Since August, each of the three big parties has led in one poll or another, but the robust, dizzying political culture puts the race well beyond the reach of trustworthy handicapping. At least six parties have fielded nearly 1,800 candidates for seats in all or some of the 338 ridings, spread from the Atlantic Ocean to the Pacific and north to the Arctic. In each riding, a simple plurality determines the winner. Any party with a majority in Parliament — 170 or more members — selects the prime minister and forms the government.

“Even with six in 10 people hating them, the Conservatives could still win with a massive parliamentary majority at 38 percent of the popular vote, or a comfortable majority at 37 percent,” Mr. Wright said.

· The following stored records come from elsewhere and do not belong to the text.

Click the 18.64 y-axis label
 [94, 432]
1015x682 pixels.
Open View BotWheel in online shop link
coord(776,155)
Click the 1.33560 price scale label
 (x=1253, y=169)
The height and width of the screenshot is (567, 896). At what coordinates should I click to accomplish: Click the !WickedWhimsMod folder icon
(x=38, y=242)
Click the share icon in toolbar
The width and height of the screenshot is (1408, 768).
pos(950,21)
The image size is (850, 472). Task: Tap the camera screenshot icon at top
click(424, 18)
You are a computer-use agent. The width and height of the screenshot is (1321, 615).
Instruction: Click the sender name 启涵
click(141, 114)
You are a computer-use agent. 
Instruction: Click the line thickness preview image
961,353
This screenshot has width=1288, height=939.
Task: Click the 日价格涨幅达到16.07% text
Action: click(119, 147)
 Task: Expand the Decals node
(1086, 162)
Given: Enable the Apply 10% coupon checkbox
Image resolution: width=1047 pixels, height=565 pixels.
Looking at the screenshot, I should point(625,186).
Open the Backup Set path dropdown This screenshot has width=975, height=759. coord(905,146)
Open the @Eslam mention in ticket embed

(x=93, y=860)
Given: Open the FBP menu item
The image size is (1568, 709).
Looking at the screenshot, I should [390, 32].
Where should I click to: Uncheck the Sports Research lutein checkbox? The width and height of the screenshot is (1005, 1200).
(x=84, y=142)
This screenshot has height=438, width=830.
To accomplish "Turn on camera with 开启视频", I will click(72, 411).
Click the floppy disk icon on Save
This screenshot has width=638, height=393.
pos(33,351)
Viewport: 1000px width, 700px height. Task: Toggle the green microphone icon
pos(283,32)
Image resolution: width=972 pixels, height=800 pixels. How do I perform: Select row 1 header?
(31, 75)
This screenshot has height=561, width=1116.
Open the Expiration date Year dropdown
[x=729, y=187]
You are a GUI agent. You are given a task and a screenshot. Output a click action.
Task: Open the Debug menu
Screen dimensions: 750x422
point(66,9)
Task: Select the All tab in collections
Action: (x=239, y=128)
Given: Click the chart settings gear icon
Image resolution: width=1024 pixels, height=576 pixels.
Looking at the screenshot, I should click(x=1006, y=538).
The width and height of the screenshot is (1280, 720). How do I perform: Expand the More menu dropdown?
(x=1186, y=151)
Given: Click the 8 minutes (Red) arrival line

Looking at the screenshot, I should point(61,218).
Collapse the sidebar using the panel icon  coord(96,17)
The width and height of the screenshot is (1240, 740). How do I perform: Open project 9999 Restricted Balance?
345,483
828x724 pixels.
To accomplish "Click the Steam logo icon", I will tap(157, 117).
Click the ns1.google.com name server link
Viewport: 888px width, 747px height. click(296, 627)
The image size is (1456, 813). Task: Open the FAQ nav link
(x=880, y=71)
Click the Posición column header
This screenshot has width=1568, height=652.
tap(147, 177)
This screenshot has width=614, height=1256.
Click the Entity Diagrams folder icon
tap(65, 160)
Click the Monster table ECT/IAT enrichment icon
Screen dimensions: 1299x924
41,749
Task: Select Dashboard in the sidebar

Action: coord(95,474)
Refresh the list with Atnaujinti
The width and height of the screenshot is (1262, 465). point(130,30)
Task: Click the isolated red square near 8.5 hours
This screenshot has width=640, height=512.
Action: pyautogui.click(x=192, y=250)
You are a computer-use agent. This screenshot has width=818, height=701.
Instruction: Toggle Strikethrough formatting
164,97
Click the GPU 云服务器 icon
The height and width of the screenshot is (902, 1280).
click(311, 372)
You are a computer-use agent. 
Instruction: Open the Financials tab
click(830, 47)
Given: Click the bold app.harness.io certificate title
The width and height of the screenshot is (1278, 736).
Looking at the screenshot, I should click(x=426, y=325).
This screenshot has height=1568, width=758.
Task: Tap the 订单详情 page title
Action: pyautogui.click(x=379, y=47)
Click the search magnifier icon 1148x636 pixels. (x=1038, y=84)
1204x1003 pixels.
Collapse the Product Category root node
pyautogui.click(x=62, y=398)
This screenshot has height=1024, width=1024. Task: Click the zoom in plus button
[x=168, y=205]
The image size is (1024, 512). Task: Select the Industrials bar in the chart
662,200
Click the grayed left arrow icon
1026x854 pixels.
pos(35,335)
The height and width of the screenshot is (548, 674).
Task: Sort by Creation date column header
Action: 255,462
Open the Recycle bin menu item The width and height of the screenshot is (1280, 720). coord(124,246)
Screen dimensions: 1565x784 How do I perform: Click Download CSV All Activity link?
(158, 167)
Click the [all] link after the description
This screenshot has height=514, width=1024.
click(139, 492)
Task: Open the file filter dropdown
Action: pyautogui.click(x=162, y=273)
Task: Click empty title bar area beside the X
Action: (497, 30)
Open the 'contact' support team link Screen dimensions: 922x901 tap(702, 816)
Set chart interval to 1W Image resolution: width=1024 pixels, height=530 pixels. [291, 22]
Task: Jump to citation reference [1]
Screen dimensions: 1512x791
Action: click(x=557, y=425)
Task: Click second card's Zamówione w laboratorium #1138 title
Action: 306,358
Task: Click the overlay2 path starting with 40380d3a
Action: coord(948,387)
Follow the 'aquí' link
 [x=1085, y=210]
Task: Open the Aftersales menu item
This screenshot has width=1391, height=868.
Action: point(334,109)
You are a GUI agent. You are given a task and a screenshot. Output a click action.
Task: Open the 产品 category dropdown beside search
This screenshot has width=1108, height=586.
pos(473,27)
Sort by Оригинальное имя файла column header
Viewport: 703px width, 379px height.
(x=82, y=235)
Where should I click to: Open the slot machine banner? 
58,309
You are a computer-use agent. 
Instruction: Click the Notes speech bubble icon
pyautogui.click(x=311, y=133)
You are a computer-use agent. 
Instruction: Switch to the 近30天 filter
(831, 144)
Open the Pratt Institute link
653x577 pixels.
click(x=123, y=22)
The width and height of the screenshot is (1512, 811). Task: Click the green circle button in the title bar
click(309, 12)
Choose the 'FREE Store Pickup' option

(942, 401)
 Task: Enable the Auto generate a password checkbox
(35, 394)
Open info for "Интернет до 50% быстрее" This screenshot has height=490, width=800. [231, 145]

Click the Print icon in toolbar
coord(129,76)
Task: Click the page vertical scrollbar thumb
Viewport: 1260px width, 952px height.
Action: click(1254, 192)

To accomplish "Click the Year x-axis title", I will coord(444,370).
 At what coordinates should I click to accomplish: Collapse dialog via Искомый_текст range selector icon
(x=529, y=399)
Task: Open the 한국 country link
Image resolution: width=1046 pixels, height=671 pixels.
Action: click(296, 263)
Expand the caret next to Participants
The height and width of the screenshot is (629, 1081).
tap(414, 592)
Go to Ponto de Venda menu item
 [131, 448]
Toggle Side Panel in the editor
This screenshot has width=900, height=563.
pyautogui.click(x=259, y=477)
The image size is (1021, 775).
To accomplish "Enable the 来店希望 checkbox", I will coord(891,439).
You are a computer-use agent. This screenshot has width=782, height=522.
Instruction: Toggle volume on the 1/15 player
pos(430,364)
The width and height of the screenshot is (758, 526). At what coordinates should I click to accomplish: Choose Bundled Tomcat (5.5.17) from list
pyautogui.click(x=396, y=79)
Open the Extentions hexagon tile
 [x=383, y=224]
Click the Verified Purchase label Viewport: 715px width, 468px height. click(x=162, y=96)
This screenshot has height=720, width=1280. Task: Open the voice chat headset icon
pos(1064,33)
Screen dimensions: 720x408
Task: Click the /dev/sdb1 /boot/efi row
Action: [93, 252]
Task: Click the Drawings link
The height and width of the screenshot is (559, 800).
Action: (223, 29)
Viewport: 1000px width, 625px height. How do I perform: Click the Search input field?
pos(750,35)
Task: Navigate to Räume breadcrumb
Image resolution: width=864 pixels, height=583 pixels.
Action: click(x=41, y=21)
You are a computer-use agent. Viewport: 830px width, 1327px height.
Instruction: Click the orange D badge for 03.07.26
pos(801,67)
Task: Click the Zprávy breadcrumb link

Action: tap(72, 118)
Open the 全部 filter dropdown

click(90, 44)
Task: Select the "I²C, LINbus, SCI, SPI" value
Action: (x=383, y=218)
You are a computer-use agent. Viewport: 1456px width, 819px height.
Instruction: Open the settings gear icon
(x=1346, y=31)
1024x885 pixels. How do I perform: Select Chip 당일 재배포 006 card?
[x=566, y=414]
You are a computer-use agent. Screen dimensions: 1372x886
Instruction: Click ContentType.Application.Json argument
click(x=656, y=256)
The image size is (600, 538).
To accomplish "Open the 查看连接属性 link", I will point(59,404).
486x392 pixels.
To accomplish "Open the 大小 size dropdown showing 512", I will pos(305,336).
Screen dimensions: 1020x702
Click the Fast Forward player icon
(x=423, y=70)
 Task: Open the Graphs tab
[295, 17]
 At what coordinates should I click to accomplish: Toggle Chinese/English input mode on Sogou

The same arithmetic might also work for the New Democrats, led by Thomas Mulcair, or the Liberals, led by Justin Trudeau, whose father, Pierre Elliott Trudeau, was prime minister for 15 years into the early 1980s.

In their fight to be recognized as the standard bearers of change, Mr. Mulcair, 60, and Mr. Trudeau, 43, have been hostile to each other but both have said that they would try to block Mr. Harper from forming government if the Conservatives or their own parties do not get a majority.

Mr. Trudeau took over the Liberals in 2013 when the party was in shambles after a historic rout two years earlier. By all accounts, it has been restored to a position as a serious political force. Recent polls show it in the lead.

The youngest of the main candidates, Mr. Trudeau has led a campaign of high style and tight scripts, inviting photographers to see him sparring in a boxing ring, paddling a canoe, or picking pumpkins with his wife and their three young children. He recently outlined a child welfare program in Montreal’s Olympic Stadium, saying that the arena’s seats could hold the 60,000 children who would be lifted out of poverty under the Liberal proposal. As a video drone operated by one of his aides buzzed overhead in the nearly empty stadium, he waved, smiled and boarded a bus.

His opponents have tried to use his age, relative inexperience, and youthful appearance against him. One early Conservative ad ran through a list of Mr. Trudeau’s supposed shortcomings, and concluded with the line, “Nice hair though.” Another favored punch line: “Just not ready.”

Mr. Mulcair was a bit more subtle, addressing Mr. Trudeau in debates as “Justin.”

The condescension may have backfired: Mr. Trudeau proved to be as forceful a presence as his opponents in debates that also included Elizabeth May of the Green Party, and Gilles Duceppe of the Bloc Québécois.

For his part, Mr. Mulcair, the leader of what has traditionally been Canada’s most left-leaning major party, came into the campaign as the front-runner. The party had surprised even itself by sweeping seats in Quebec in 2011.

That support was shaken when the Harper government pursued a ban on the niqab, a face veil worn by some Muslim women, during citizenship ceremonies. Many in the French-speaking region were in favor of the ban but Mr. Mulcair opposed it, saying that while he was not comfortable with the niqab, the courts had ruled against prohibiting it. The Conservatives, Mr. Mulcair charged, were using it as a “weapon of mass distraction.” Mr. Harper said the ban “reflects our values as a society.” So far, polls suggest, the niqab debate may have undermined the New Democrats in Quebec, and coincided with their loss of ground elsewhere.